To fashion the leaflet, Professor Janson used a 12cm section of vein. It was cut open lengthwise and then folded double with the inner endothelial layer on the outside, and the vein branches sutured. Gore-Tex sutures were implanted on the edge of the leaflet, acting as chords attaching to the papillary muscles to provide support for the leaflet.
“Once we’d got the sheep through the operation and did the echocardiograms, the valve looked quite good initially, but there were some technical issues.
“When we do valve repairs in humans, we insert a ring to stabilise the valve annulus to prevent enlargement. The ring basically comprises wire wrapped around a piece of Dacron, and I didn’t want to use foreign tissue in the sheep – I wanted the healing process to be natural.
“Because of this, in the sheep the valve kept growing and the leaflet shrunk in relation. The result was that over 6-10 months regression of mitral regurgitation occurred. A few of the Gore-Tex sutures tore out, again because there was so much pressure on the leaflet.
“Therefore, if we did another study we’d probably look into improving the valve’s durability by supporting the annulus, as well as supporting the leaflet with secondary chords.
“It was encouraging that the histology indicated that the vein leaflet itself was viable: The tissue survived, could take the strain of a working valve and showed the ability to heal and adapt to its new environment in the heart. So it has the potential to be used as a leaflet substitute.
“The next step would be to investigate if it would be clinically possible to replace a whole valve, but obviously we’d have to do that as a study protocol. In humans, instead of the jugular we’d use the saphenous vein in the leg (which is too small to use in sheep). We already use it for coronary bypasses and there is enough vein to create a whole leaflet from it.
“A safe way to proceed might be to try the procedure in just one or two patients and monitor them closely for a year, checking to see if the valve needs replacement. Patients with a high risk for Warfarin usage might benefit from such a procedure.

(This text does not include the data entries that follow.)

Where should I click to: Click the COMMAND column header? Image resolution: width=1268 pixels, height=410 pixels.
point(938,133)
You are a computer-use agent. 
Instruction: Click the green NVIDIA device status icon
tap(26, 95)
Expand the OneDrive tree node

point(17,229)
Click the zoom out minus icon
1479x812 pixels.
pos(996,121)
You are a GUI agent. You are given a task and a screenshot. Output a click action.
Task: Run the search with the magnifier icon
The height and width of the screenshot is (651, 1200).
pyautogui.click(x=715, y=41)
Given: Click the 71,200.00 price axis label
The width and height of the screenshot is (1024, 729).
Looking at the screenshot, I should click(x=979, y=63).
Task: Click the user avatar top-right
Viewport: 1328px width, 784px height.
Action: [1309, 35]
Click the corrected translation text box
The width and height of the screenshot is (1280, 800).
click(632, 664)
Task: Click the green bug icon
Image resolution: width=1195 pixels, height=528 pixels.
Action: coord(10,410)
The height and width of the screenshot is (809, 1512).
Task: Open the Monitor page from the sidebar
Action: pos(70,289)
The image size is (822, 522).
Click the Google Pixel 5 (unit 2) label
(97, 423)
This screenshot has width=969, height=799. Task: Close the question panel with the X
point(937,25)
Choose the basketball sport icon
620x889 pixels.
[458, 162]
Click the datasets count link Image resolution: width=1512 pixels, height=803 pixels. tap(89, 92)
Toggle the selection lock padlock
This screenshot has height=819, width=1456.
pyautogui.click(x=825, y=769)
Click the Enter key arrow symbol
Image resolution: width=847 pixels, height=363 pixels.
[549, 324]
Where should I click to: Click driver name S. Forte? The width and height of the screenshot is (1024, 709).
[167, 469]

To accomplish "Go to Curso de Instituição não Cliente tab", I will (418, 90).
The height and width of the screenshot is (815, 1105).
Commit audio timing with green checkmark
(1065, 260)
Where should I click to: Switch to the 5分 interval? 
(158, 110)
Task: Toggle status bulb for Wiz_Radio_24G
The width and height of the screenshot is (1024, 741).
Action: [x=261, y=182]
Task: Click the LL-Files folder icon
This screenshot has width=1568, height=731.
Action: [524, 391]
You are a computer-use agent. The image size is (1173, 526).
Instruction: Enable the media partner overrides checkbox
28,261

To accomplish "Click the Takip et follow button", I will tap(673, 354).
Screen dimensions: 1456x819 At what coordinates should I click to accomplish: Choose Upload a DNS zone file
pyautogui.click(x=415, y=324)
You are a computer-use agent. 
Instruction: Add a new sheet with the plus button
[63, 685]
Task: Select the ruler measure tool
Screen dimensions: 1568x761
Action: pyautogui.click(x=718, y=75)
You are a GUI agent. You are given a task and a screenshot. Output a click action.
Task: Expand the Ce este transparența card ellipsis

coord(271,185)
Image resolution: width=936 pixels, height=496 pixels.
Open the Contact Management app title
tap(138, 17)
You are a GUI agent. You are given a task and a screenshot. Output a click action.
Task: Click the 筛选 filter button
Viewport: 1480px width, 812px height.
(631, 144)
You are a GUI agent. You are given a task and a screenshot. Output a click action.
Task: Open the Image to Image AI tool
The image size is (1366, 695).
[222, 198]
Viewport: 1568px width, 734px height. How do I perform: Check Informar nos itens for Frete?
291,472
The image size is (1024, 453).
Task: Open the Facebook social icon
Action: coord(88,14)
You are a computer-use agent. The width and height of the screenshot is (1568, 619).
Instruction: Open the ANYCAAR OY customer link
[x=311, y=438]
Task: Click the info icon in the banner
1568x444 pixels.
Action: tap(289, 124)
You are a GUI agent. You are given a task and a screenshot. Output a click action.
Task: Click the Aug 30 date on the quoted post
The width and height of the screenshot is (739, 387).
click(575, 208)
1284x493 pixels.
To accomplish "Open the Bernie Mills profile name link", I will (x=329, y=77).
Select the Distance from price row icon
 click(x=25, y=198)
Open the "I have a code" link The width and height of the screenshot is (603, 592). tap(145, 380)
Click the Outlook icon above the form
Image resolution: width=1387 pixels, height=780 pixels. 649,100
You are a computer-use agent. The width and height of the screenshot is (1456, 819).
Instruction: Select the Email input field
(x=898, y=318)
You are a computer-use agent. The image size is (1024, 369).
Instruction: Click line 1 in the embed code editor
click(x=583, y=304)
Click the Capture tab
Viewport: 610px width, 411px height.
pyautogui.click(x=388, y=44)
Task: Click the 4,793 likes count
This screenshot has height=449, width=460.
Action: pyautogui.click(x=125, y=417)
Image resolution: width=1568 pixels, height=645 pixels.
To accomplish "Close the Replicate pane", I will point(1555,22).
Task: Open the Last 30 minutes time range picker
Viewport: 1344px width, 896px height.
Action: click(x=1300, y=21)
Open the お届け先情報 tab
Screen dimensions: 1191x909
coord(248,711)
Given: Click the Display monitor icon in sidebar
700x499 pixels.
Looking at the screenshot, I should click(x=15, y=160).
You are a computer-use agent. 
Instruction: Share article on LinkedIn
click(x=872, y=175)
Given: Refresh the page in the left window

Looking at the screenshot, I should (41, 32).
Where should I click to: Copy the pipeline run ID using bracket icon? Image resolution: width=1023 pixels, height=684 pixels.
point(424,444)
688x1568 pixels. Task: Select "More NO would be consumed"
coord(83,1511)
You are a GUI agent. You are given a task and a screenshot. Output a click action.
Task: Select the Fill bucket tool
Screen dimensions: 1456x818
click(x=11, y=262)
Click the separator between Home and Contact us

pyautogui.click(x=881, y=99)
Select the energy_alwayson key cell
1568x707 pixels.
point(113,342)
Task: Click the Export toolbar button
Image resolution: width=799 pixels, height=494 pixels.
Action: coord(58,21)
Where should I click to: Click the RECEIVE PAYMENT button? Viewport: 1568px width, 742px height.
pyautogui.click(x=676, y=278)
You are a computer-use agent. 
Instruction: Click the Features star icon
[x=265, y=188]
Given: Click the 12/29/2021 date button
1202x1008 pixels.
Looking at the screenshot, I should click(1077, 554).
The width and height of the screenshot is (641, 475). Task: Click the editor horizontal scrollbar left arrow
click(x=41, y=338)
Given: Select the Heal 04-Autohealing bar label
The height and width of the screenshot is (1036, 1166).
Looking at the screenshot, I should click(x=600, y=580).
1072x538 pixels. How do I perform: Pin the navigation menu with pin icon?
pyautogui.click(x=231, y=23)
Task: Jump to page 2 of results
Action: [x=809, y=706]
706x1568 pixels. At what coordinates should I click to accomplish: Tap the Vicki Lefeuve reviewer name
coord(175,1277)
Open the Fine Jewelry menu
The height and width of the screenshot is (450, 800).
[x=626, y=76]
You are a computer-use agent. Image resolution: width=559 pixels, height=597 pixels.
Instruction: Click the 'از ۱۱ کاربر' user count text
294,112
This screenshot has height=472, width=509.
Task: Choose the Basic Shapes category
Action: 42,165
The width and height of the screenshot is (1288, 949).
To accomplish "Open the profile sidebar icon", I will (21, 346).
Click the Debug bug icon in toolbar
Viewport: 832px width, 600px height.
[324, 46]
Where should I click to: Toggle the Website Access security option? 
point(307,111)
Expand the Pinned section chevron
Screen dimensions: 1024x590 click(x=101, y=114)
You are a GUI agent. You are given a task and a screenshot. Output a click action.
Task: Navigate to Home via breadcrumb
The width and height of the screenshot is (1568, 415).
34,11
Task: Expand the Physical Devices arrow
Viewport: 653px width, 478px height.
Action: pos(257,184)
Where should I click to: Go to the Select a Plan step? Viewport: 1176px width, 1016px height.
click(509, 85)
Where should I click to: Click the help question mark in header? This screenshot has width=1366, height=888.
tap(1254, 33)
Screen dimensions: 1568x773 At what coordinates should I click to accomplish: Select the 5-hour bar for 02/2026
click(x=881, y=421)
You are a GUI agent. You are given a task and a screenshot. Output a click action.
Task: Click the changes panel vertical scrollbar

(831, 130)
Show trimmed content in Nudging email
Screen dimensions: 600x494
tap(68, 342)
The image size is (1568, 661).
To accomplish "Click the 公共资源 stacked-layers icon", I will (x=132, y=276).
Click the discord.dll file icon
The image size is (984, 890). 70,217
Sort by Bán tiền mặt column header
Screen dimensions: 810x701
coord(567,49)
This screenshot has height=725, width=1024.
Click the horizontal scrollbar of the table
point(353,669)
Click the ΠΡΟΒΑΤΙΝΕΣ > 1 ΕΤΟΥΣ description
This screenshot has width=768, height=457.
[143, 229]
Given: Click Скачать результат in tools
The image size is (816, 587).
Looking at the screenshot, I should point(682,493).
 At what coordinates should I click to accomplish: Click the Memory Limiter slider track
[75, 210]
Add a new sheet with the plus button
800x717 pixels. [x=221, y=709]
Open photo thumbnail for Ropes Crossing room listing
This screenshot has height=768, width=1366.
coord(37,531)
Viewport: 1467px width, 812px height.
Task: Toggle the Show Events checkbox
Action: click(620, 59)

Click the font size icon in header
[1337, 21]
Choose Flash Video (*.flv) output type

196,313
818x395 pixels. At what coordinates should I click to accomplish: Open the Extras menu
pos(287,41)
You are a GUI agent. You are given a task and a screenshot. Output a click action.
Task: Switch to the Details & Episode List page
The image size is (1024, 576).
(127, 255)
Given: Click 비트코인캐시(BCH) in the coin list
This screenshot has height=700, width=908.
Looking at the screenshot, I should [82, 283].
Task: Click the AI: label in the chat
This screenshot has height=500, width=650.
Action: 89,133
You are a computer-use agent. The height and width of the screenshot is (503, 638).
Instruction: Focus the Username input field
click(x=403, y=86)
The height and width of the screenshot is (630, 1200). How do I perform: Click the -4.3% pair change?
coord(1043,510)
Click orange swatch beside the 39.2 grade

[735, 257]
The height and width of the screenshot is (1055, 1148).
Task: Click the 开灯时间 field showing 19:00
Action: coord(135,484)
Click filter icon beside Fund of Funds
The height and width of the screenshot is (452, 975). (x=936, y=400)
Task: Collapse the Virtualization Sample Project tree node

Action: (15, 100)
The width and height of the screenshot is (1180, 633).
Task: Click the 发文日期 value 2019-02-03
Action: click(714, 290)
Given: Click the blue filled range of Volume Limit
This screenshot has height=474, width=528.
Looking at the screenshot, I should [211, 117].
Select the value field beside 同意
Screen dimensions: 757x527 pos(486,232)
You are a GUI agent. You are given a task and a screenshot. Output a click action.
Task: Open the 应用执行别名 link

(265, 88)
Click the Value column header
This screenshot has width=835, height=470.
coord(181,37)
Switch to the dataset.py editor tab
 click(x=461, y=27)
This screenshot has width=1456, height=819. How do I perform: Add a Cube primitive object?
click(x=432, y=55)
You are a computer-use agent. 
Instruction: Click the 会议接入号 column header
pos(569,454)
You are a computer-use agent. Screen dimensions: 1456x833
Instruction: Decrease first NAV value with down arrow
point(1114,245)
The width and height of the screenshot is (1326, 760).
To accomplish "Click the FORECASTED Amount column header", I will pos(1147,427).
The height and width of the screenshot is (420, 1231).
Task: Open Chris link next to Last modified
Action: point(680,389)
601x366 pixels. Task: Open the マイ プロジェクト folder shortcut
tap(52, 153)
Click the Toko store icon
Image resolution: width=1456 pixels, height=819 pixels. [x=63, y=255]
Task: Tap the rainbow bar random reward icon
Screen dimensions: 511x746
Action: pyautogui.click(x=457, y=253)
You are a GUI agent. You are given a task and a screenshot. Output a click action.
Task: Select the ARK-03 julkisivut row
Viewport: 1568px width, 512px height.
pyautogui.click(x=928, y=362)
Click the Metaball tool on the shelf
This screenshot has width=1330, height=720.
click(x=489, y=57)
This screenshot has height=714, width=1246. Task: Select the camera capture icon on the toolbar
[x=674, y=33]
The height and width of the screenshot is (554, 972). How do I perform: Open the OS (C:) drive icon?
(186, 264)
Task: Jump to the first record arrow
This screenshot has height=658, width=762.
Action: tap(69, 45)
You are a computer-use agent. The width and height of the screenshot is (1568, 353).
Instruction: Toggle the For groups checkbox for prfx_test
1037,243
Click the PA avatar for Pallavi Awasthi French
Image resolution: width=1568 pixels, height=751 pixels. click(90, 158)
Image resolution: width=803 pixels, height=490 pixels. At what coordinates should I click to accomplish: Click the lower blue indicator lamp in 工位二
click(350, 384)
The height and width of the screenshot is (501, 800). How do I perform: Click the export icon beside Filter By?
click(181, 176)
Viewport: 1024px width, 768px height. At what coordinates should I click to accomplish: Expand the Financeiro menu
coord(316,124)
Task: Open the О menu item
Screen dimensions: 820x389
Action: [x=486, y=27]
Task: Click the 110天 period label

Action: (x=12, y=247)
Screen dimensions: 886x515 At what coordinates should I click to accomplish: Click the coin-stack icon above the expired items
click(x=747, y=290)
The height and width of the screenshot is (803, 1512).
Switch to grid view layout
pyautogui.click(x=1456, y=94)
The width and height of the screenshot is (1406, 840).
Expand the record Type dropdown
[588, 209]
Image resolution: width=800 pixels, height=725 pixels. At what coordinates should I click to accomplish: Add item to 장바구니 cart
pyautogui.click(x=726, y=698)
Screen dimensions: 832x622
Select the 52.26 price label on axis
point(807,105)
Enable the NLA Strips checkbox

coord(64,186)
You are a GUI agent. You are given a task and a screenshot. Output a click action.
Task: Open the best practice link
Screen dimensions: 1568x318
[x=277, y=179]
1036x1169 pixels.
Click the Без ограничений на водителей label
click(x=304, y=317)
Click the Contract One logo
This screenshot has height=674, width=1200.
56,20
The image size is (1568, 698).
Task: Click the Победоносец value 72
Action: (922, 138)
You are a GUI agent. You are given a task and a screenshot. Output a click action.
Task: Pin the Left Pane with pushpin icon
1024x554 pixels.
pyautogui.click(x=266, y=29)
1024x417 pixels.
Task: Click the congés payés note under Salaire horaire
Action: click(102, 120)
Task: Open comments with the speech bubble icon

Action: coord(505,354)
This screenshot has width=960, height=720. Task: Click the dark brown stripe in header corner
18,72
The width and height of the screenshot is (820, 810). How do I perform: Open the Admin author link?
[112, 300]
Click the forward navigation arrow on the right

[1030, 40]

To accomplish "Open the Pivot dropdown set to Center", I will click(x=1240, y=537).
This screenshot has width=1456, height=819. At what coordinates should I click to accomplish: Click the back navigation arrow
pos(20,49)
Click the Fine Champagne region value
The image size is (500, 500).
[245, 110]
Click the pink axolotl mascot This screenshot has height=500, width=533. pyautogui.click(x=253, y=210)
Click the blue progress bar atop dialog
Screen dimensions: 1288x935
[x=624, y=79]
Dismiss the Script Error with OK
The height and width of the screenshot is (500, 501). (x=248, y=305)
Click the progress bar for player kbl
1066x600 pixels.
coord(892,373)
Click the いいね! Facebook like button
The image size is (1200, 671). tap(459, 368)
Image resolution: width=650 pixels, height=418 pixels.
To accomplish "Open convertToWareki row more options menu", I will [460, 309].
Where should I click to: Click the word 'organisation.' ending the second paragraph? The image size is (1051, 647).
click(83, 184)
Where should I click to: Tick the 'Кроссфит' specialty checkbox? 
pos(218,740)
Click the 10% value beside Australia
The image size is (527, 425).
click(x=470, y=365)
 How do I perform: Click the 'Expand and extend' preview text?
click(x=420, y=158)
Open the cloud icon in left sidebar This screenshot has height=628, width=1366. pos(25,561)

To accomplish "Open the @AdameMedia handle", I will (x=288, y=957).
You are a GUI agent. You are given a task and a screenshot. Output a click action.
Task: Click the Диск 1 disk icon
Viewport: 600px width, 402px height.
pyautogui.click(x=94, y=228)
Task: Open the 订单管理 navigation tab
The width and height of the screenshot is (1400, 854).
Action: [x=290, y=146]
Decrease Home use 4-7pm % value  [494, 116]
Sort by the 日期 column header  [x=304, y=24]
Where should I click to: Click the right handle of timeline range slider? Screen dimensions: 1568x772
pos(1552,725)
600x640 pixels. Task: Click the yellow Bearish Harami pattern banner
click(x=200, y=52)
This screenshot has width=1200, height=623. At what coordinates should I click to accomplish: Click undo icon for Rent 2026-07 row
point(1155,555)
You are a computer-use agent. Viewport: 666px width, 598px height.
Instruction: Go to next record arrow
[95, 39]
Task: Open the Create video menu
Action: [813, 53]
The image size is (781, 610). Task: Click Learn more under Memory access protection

“Another possible application of this method might be to use the vein in cases where you need to replace a piece of leaflet which is missing due to infection. A vein might be a good option for the patch instead of pericardium, which would degenerate. Sometimes the leaflets retract and need to be lengthened. A vein patch might also work in these cases.
“I’ve done that in one patient where the whole anterior leaflet was infected and needed to be cut away together with the chords. I used a saphenous vein and also inserted chords. We have monitored this patient for almost 10 months now and he’s doing really well. That was the first case in which a human saphenous vein was used in valve surgery. However, that was a repair situation and not a full replacement.
“There might be applications for other valves too. The aortic valve, for example, is smaller and requires smaller leaflets, therefore you’d need less vein to replace it. The pressure the valve experiences is also less. In developed world populations the valve that tends to gets diseased is the older aortic valve, which suffers stenosis. A calcified, thickened valve often can’t be repaired and needs replacement. But with those patients you can often get away with a tissue valve, which will last them their lifespan.”
The ultimate prize, according to Professor Janson, would be a living tissue valve that can last for 20 years in a young person without needing to use Warfarin. This would be particularly useful in the South African context, where resource limitations often make repeated surgeries unfeasible.